IP: Re: Another view on ArpaNet history --


From: Dave Farber <farber () cis upenn edu>
Date: Thu, 22 Apr 1999 00:17:11 -0400




Date: Wed, 21 Apr 1999 20:28:35 -0400
To: farber () cis upenn edu, ip-sub-1 () admin listbox com
From: Steve Crocker <steve () stevecrocker com>
Subject: Re: IP: Another view on ArpaNet history -- 
Cc: steve () stevecrocker com

Dave,

Danny presents a crisp view of the three schools of thought about the
origin of the ARPAnet.  I was a few years younger than the principals and
wasn't around for the early discussions, but everything I saw supports
Danny's picture.

Let me add an observation.  The ARPAnet project was driven first by the
desire to connect computers together, i.e. computer communication.  There
had been earlier projects along this line.  Three important ones come to
mind, and there may have been others.  One was the connection between
Lincoln Lab's TX-2 and ARPA/IPTO, as Danny cited.  Another was a connection
between SDC's SAGE Q-32 and Lincoln Lab's TX-2.  A third was a substantial
but ill-fated effort at UCLA to connect three large computer centers.  I
worked on the UCLA project in 1965-66, and we came close to setting up a
really interesting network among three politically warring and culturally
diverse computing communities.  All of the effort was focused on the
services to be provided to the users.  Essentially none of the effort was
focused on how to make efficient use of the bandwidth.  For relatively
small networks, say two to five nodes, packet-switching may be useful as a
means of allocating bandwidth fairly among competing user streams, but
there really aren't any interesting routing problems.

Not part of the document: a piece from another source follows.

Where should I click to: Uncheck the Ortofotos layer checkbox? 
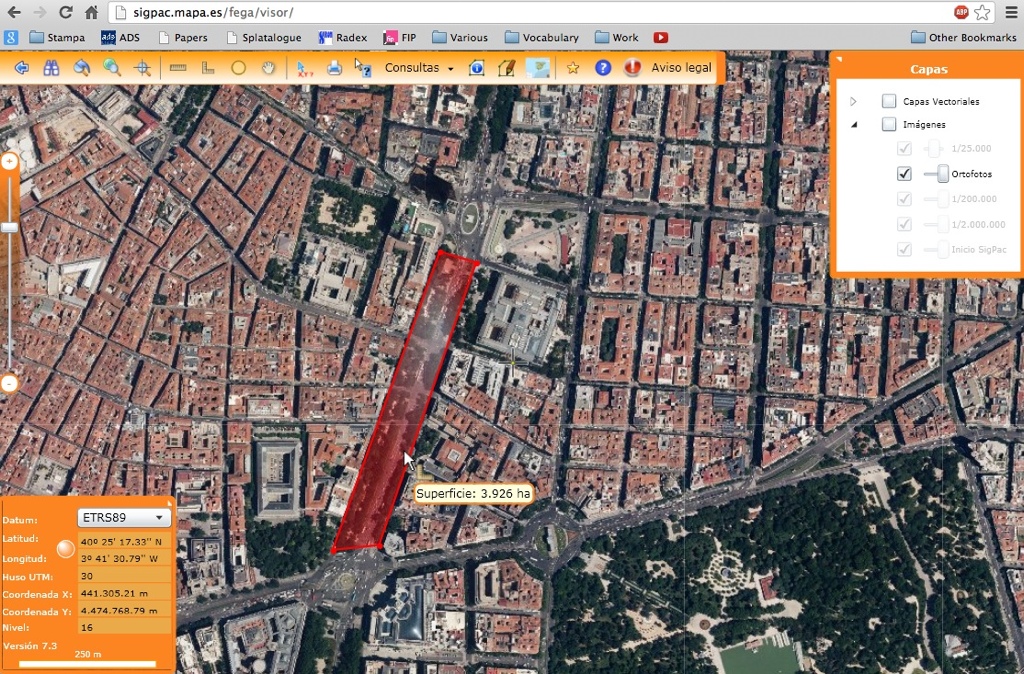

These three projects were not the only computer communication experiments.
I visited all of the early sites on the ARPAnet.  It was not uncommon to
hear about a project to connect various computers together within the same
building.  For the most part, those projects did not reach completion
because the lacunae of connecting computers from different vendors was
almost insurmountable.  On more than one occasion, the introduction of an
IMP at a site provided the interconnection the local computers that had
long been sought.  Thus, a single IMP, without any lines connecting it to
other IMPs, served as the first local area network.

With this as background, it's easy to see that Bob Taylor's description of
sitting at ARPA with multiple terminals -- see Katie Hafner and Matthew
Lyon, "Where Wizards Stay up Late, The Origins of the Internet", pp 12-13
and much of the rest of the first part of the book -- was a driving force
in creating the ARPAnet project.  Irrespective of the underlying
communication architecture, ARPA/IPTO had been poking into computer
interconnection for several years, and it was obviously going to keep
pushing on the problem until it got somewhere.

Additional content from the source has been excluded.